__Goal__
Render every line of the records below as a JSON list of strings, one string per line, omitting blank lines.

──────── Material for this task

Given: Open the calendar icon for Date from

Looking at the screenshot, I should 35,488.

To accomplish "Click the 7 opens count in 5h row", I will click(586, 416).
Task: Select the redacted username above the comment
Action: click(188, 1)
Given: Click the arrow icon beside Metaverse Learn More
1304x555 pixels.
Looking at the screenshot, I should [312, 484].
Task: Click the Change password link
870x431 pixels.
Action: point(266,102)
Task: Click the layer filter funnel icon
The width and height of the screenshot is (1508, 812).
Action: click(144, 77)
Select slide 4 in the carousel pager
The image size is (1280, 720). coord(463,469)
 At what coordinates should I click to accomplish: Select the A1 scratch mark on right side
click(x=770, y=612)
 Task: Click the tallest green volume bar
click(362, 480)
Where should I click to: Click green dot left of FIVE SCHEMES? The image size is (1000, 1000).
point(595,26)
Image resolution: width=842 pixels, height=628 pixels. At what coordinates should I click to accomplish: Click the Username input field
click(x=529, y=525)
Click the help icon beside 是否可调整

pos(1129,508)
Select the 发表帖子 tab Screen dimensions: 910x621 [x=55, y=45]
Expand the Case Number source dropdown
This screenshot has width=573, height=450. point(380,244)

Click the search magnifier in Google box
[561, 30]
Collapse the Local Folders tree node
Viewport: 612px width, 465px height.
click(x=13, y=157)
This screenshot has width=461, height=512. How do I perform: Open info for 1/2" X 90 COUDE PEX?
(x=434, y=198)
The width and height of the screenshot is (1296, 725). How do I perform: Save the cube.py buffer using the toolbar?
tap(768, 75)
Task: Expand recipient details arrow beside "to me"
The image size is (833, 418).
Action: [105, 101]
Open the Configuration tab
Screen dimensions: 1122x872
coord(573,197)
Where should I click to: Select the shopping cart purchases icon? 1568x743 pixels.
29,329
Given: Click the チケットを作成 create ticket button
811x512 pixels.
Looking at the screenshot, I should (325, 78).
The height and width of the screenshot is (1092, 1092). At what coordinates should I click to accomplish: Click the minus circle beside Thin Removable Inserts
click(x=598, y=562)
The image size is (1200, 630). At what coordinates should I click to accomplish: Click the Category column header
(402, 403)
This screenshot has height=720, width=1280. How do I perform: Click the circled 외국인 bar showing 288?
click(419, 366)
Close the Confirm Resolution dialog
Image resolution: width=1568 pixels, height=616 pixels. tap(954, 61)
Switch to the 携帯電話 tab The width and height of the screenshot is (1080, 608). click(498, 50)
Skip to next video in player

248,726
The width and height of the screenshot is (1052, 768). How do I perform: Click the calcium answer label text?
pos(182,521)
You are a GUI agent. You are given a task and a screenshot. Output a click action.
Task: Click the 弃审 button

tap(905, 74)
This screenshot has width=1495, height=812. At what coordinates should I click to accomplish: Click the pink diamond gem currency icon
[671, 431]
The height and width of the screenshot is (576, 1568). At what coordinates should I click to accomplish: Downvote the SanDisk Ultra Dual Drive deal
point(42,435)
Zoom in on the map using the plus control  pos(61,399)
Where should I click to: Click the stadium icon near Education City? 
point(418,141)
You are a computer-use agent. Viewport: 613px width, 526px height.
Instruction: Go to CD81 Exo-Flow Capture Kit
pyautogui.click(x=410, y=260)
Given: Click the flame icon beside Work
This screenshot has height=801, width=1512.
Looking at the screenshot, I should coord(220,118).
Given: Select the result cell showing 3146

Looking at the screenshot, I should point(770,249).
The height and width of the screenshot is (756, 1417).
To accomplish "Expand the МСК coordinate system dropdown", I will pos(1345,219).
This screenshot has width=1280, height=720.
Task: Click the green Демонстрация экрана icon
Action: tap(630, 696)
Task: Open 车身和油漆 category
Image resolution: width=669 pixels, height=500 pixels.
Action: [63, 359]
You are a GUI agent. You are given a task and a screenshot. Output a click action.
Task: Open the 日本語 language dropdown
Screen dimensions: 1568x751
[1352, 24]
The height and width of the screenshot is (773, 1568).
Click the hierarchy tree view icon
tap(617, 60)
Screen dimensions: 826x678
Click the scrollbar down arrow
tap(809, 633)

────────────────

__Answer for this exercise__
[
  "Given: Open the calendar icon for Date from",
  "Looking at the screenshot, I should 35,488.",
  "To accomplish \"Click the 7 opens count in 5h row\", I will click(586, 416).",
  "Task: Select the redacted username above the comment",
  "Action: click(188, 1)",
  "Given: Click the arrow icon beside Metaverse Learn More",
  "1304x555 pixels.",
  "Looking at the screenshot, I should [312, 484].",
  "Task: Click the Change password link",
  "870x431 pixels.",
  "Action: point(266,102)",
  "Task: Click the layer filter funnel icon",
  "The width and height of the screenshot is (1508, 812).",
  "Action: click(144, 77)",
  "Select slide 4 in the carousel pager",
  "The image size is (1280, 720). coord(463,469)",
  " At what coordinates should I click to accomplish: Select the A1 scratch mark on right side",
  "click(x=770, y=612)",
  " Task: Click the tallest green volume bar",
  "click(362, 480)",
  "Where should I click to: Click green dot left of FIVE SCHEMES? The image size is (1000, 1000).",
  "point(595,26)",
  "Image resolution: width=842 pixels, height=628 pixels. At what coordinates should I click to accomplish: Click the Username input field",
  "click(x=529, y=525)",
  "Click the help icon beside 是否可调整",
  "pos(1129,508)",
  "Select the 发表帖子 tab Screen dimensions: 910x621 [x=55, y=45]",
  "Expand the Case Number source dropdown",
  "This screenshot has width=573, height=450. point(380,244)",
  "Click the search magnifier in Google box",
  "[561, 30]",
  "Collapse the Local Folders tree node",
  "Viewport: 612px width, 465px height.",
  "click(x=13, y=157)",
  "This screenshot has width=461, height=512. How do I perform: Open info for 1/2\" X 90 COUDE PEX?",
  "(x=434, y=198)",
  "The width and height of the screenshot is (1296, 725). How do I perform: Save the cube.py buffer using the toolbar?",
  "tap(768, 75)",
  "Task: Expand recipient details arrow beside \"to me\"",
  "The image size is (833, 418).",
  "Action: [105, 101]",
  "Open the Configuration tab",
  "Screen dimensions: 1122x872",
  "coord(573,197)",
  "Where should I click to: Select the shopping cart purchases icon? 1568x743 pixels.",
  "29,329",
  "Given: Click the チケットを作成 create ticket button",
  "811x512 pixels.",
  "Looking at the screenshot, I should (325, 78).",
  "The height and width of the screenshot is (1092, 1092). At what coordinates should I click to accomplish: Click the minus circle beside Thin Removable Inserts",
  "click(x=598, y=562)",
  "The image size is (1200, 630). At what coordinates should I click to accomplish: Click the Category column header",
  "(402, 403)",
  "This screenshot has height=720, width=1280. How do I perform: Click the circled 외국인 bar showing 288?",
  "click(419, 366)",
  "Close the Confirm Resolution dialog",
  "Image resolution: width=1568 pixels, height=616 pixels. tap(954, 61)",
  "Switch to the 携帯電話 tab The width and height of the screenshot is (1080, 608). click(498, 50)",
  "Skip to next video in player",
  "248,726",
  "The width and height of the screenshot is (1052, 768). How do I perform: Click the calcium answer label text?",
  "pos(182,521)",
  "You are a GUI agent. You are given a task and a screenshot. Output a click action.",
  "Task: Click the 弃审 button",
  "tap(905, 74)",
  "This screenshot has width=1495, height=812. At what coordinates should I click to accomplish: Click the pink diamond gem currency icon",
  "[671, 431]",
  "The height and width of the screenshot is (576, 1568). At what coordinates should I click to accomplish: Downvote the SanDisk Ultra Dual Drive deal",
  "point(42,435)",
  "Zoom in on the map using the plus control  pos(61,399)",
  "Where should I click to: Click the stadium icon near Education City? ",
  "point(418,141)",
  "You are a computer-use agent. Viewport: 613px width, 526px height.",
  "Instruction: Go to CD81 Exo-Flow Capture Kit",
  "pyautogui.click(x=410, y=260)",
  "Given: Click the flame icon beside Work",
  "This screenshot has height=801, width=1512.",
  "Looking at the screenshot, I should coord(220,118).",
  "Given: Select the result cell showing 3146",
  "Looking at the screenshot, I should point(770,249).",
  "The height and width of the screenshot is (756, 1417).",
  "To accomplish \"Expand the МСК coordinate system dropdown\", I will pos(1345,219).",
  "This screenshot has width=1280, height=720.",
  "Task: Click the green Демонстрация экрана icon",
  "Action: tap(630, 696)",
  "Task: Open 车身和油漆 category",
  "Image resolution: width=669 pixels, height=500 pixels.",
  "Action: [63, 359]",
  "You are a GUI agent. You are given a task and a screenshot. Output a click action.",
  "Task: Open the 日本語 language dropdown",
  "Screen dimensions: 1568x751",
  "[1352, 24]",
  "The height and width of the screenshot is (773, 1568).",
  "Click the hierarchy tree view icon",
  "tap(617, 60)",
  "Screen dimensions: 826x678",
  "Click the scrollbar down arrow",
  "tap(809, 633)"
]